**TASK TO CARRY OUT:**
When you reach the line in the data below that contains "Uslovi korišćenja (243, 2505)", please start repeating lines exactly, and stop after the line that contains "imToken苹果版 (679, 124)", repeating nothing else.

Records excerpted from a collection:
------------------------------------------------------------

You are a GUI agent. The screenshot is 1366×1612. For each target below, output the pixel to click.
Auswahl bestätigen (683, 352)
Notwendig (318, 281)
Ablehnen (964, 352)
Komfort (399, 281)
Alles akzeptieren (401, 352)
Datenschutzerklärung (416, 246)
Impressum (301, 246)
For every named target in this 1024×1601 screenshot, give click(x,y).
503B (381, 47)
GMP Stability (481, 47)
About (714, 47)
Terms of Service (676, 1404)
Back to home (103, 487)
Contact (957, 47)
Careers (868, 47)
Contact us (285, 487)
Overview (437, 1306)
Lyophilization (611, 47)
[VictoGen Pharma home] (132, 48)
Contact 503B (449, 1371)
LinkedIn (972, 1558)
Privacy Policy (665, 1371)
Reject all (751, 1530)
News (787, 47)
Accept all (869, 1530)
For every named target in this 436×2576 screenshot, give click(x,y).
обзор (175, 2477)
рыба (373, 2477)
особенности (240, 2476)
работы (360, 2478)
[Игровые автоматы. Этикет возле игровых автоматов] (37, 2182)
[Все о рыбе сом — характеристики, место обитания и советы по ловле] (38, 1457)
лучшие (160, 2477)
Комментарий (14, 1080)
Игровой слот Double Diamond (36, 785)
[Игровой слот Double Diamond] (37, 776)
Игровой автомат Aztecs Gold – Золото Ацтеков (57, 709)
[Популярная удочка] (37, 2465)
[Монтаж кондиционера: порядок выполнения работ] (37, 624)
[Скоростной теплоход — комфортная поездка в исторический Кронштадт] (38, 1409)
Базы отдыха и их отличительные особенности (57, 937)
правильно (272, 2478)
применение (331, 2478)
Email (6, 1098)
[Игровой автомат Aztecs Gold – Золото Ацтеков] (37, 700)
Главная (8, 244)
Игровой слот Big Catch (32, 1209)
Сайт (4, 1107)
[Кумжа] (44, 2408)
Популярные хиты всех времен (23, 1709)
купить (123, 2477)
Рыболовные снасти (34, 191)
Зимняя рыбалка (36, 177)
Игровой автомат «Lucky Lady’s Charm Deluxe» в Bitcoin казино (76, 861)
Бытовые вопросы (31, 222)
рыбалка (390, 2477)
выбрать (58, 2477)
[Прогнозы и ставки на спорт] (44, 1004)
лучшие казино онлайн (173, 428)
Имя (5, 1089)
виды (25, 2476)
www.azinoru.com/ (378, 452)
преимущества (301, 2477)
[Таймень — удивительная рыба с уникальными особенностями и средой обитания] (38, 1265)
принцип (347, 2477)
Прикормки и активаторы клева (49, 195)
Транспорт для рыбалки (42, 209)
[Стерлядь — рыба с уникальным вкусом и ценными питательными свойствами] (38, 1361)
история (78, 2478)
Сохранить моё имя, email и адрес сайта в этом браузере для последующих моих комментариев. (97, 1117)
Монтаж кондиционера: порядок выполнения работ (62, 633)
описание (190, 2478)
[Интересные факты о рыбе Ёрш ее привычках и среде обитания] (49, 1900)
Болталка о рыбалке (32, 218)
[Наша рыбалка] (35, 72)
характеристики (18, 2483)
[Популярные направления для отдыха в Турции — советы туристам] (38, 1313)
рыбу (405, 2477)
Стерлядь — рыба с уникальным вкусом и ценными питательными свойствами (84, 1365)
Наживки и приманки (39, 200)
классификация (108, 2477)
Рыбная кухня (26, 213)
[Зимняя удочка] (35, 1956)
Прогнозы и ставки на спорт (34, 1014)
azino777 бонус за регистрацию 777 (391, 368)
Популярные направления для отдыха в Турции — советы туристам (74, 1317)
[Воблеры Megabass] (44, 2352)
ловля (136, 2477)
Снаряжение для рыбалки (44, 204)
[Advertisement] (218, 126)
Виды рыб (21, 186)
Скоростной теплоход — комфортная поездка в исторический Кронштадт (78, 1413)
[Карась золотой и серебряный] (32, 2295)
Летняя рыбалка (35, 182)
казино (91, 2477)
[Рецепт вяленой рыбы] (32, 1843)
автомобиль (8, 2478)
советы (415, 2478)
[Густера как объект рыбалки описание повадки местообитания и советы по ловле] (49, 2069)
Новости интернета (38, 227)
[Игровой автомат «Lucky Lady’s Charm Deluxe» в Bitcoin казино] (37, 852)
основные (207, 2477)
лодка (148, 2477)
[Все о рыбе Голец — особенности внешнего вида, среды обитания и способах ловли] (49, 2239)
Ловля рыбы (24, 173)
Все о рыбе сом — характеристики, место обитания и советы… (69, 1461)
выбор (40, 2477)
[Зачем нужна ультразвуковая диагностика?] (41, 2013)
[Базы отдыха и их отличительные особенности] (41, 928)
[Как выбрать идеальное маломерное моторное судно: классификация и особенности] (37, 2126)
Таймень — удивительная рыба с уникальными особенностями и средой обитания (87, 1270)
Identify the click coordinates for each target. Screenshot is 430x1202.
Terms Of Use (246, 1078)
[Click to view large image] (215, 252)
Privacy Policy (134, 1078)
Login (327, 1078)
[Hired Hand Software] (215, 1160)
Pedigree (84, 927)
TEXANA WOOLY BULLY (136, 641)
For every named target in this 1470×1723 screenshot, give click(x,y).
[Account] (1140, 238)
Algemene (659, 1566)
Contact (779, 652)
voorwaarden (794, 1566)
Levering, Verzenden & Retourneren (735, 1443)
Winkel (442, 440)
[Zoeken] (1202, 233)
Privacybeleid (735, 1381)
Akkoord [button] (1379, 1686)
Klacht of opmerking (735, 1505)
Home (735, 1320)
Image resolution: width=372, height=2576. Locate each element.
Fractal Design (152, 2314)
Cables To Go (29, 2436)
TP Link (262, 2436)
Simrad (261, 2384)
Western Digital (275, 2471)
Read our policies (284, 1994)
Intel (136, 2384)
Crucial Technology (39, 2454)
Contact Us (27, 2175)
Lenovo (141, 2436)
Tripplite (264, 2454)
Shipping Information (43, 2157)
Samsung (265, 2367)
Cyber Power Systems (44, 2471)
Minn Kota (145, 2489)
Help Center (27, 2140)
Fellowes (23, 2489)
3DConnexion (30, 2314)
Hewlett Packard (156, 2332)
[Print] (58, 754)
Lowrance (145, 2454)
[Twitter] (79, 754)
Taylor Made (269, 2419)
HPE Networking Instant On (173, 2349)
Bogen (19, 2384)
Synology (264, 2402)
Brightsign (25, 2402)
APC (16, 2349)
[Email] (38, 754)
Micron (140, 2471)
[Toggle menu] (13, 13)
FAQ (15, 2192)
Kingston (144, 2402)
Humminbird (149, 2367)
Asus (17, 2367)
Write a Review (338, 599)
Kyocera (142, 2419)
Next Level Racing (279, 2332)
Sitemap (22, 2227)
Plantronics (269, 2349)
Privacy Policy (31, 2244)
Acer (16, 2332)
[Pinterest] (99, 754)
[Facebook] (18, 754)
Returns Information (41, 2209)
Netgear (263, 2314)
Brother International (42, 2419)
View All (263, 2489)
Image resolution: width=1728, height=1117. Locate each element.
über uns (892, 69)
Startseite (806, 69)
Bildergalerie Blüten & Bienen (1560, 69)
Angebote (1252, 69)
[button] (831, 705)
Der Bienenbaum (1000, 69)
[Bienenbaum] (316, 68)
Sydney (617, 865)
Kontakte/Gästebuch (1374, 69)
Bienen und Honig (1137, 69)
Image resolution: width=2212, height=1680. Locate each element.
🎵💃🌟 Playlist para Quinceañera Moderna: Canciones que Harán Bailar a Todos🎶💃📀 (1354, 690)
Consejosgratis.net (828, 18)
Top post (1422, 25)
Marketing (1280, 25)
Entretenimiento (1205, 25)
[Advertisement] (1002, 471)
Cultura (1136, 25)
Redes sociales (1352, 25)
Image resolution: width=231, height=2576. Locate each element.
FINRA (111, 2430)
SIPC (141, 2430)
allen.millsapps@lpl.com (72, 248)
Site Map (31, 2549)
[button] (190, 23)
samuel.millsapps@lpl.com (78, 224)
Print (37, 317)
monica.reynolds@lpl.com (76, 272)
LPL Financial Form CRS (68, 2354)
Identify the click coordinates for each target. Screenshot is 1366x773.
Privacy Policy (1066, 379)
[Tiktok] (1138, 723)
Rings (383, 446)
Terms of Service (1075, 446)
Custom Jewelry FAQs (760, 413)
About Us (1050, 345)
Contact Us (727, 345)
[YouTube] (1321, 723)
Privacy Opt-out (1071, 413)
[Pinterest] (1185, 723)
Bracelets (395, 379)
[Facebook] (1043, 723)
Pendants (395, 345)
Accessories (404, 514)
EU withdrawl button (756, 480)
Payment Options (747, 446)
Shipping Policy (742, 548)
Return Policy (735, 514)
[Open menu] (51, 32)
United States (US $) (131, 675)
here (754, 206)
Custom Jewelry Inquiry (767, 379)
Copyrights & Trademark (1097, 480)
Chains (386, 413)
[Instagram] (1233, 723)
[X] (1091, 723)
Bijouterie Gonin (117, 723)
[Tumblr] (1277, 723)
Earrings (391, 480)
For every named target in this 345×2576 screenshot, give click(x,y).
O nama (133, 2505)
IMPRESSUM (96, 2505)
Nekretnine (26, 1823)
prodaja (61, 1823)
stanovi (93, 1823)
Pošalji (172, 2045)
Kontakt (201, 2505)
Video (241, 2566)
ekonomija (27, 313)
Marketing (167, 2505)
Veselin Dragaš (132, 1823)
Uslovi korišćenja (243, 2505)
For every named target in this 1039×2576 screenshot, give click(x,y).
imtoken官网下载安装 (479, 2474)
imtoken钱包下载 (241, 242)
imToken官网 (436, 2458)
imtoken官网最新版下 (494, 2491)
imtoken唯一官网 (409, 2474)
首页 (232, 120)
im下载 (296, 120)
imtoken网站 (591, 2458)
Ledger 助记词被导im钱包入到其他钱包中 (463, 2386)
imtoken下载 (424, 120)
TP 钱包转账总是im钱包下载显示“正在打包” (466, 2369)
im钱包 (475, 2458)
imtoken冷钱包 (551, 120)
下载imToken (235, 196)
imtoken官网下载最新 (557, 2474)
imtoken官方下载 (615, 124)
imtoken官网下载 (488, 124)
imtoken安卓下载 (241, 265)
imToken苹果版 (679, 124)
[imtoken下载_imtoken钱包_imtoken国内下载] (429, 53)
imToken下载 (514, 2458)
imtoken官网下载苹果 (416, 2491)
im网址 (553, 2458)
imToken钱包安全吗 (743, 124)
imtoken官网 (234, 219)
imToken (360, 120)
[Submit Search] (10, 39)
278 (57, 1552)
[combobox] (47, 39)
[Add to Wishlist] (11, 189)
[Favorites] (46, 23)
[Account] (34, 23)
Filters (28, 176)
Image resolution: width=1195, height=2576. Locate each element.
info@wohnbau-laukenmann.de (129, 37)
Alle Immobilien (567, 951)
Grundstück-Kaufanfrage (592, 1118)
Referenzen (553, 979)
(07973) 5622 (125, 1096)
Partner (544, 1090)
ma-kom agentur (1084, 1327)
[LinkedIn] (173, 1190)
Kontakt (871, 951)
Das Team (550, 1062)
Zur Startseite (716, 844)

------------------------------------------------------------

**THE ANSWER:**
Uslovi korišćenja (243, 2505)
For every named target in this 1039×2576 screenshot, give click(x,y).
imtoken官网下载安装 (479, 2474)
imtoken钱包下载 (241, 242)
imToken官网 (436, 2458)
imtoken官网最新版下 (494, 2491)
imtoken唯一官网 (409, 2474)
首页 (232, 120)
im下载 (296, 120)
imtoken网站 (591, 2458)
Ledger 助记词被导im钱包入到其他钱包中 (463, 2386)
imtoken下载 (424, 120)
TP 钱包转账总是im钱包下载显示“正在打包” (466, 2369)
im钱包 (475, 2458)
imtoken冷钱包 (551, 120)
下载imToken (235, 196)
imtoken官网下载最新 (557, 2474)
imtoken官方下载 (615, 124)
imtoken官网下载 (488, 124)
imtoken安卓下载 (241, 265)
imToken苹果版 (679, 124)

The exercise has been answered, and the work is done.